It's no surprise that the director who has decided to take the dark musical Sweeney Todd to the big screen is Tim Burton. The director of many a dark tale, including the musically inclined The Nightmare Before Christmas, seems a natural fit for this macabre tale of a wrongfully convicted barber who takes his revenge on society after he is released from prison by slaying his customers left and right. While his vision of Victorian London is decidedly dark and gothic, he has shown some restraint in resisting the temptation to turn the city into a nightmare of gargoyles and parapets; Sweeney Todd's London is more Sleepy Hollow than it is Batman's Gotham City.
The restraint shown with regards to the scenery has not been similarly applied to the violence, though. Sweeny Todd is by its nature a very violent tale, but rather than leave the violence as implied Burton has decided to bring it to the forefront in all of its graphic horror. While there is indeed a lot to be said for the cinematic effect of the bright red of the splashes and pools of blood against the dismal grays and blacks of an Industrial Age London, the graphic nature of the violence is such that it will certainly be too much for many viewers to bear and prove to significantly detract from the story for others. Sweeny Todd is definitely not for the squeamish.

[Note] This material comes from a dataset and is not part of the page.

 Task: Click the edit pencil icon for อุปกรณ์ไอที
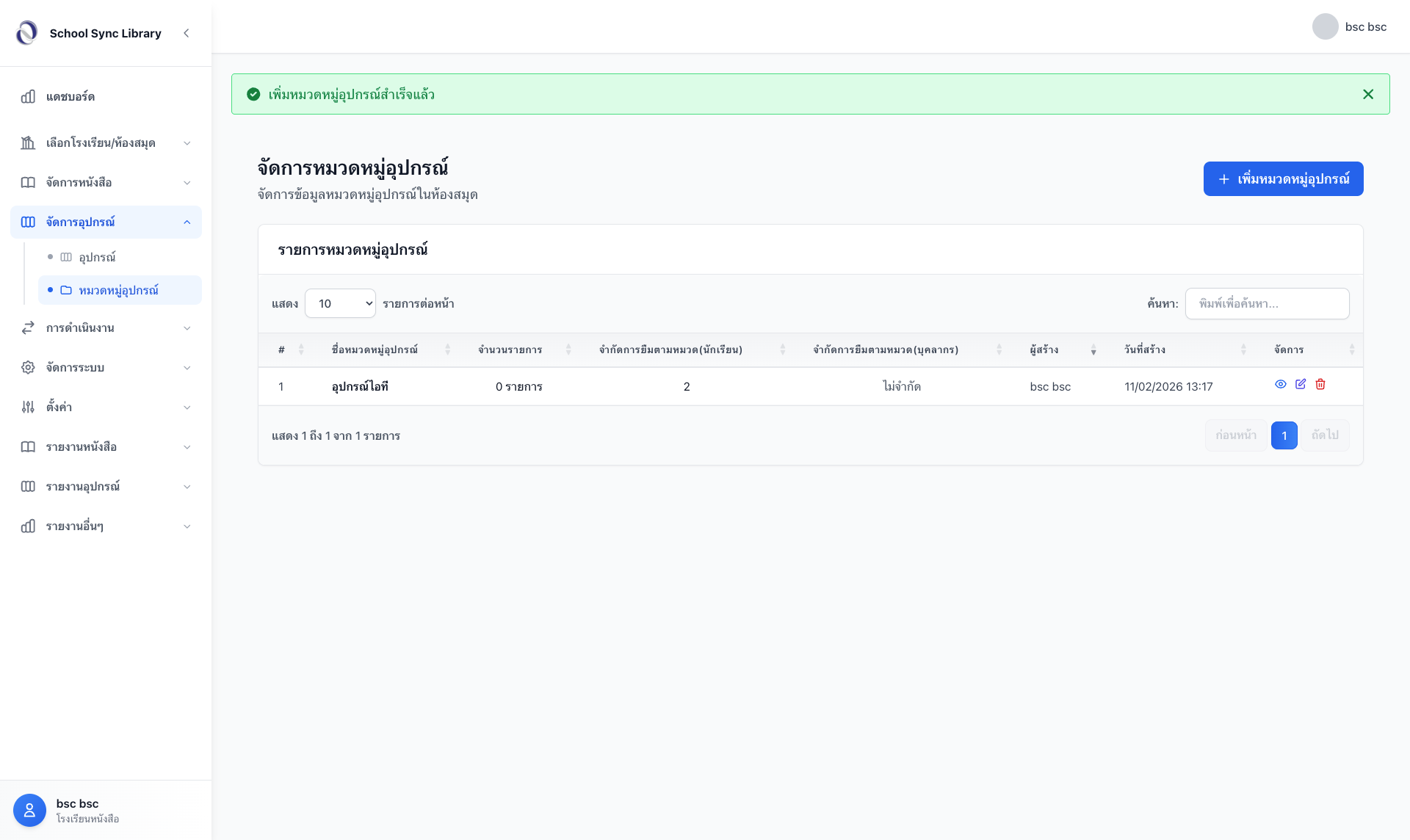[1301, 384]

Johnny Depp as Sweeney Todd and Helena Bonham Carter as the meat pie baker Mrs. Lovett do a surprisingly good job with the songs in the musical, although they're work may not be up to the discriminating standards of the Broadway critics. They are however both excellent actors and they handle the dramatic elements of the story with great skill. Depp is particularly impressive as the murderous revenge driven barber, playing Todd as a man consumed by obsession rather than as a simple sociopath.
The wit and intelligence of Sondheim's lyrics coupled with the macabre vision of Burton make Sweeney Todd an interesting and decidedly entertaining film. This particular marriage of Broadway musical to gothic horror may not appeal to everyone, though. Those who enjoy musicals may be put off by the graphic violence, while those seeking a horror movie may find themselves squirming in their seats during the numerous musical numbers. Even so, Sweeney Todd is an excellent adaptation of the musical and it's hard to imagine anyone better suited to bringing it to life as a movie than Tim Burton.

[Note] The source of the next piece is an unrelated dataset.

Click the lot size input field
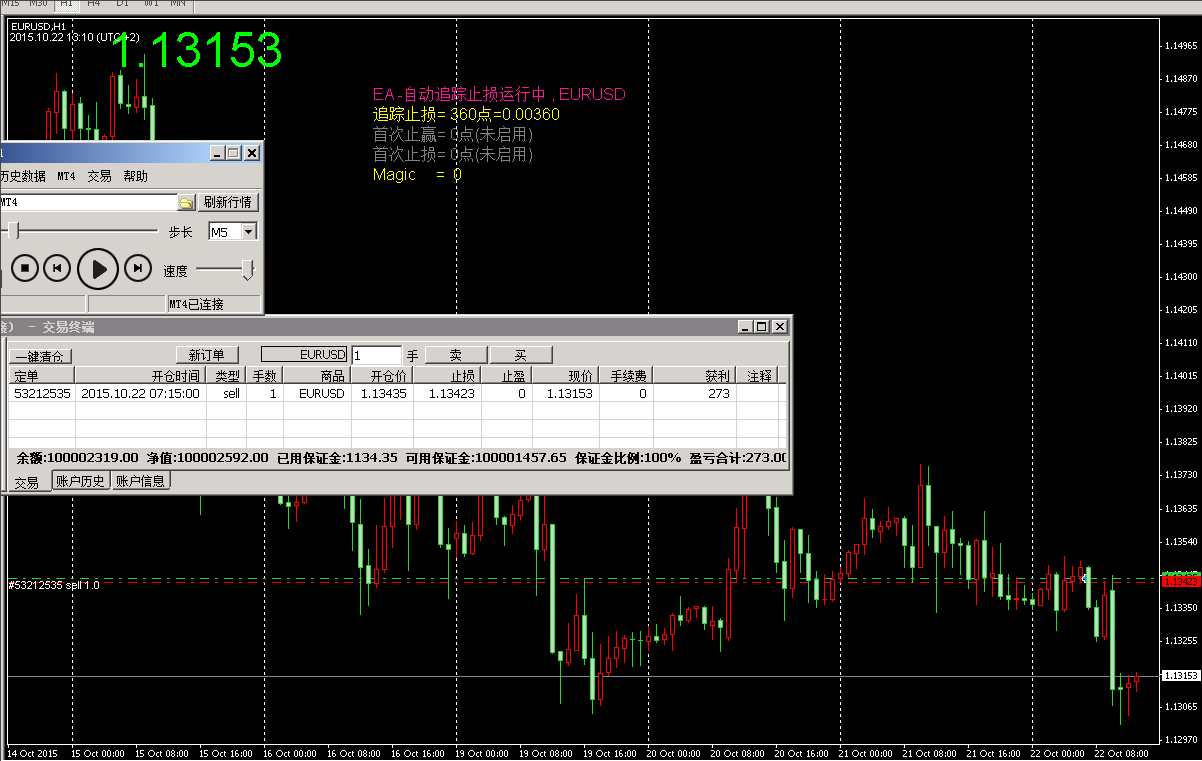 (x=376, y=355)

The Blu-ray version of the film features excellent picture quality and sound,
the latter bringing a full and rich sound to the musical numbers. There is
an extensive collection of special features on the disk, many of which are
presented in HD. Of particular interest are the documentary features on
the real Sweeney Todd and the London of his day. It would have been nice
if these had gone into more depth, perhaps running at closer to an hour, but
they still do provide some nice background information to those who watch the
feature and have their curiosity piqued as to who this Sweeney Todd really was.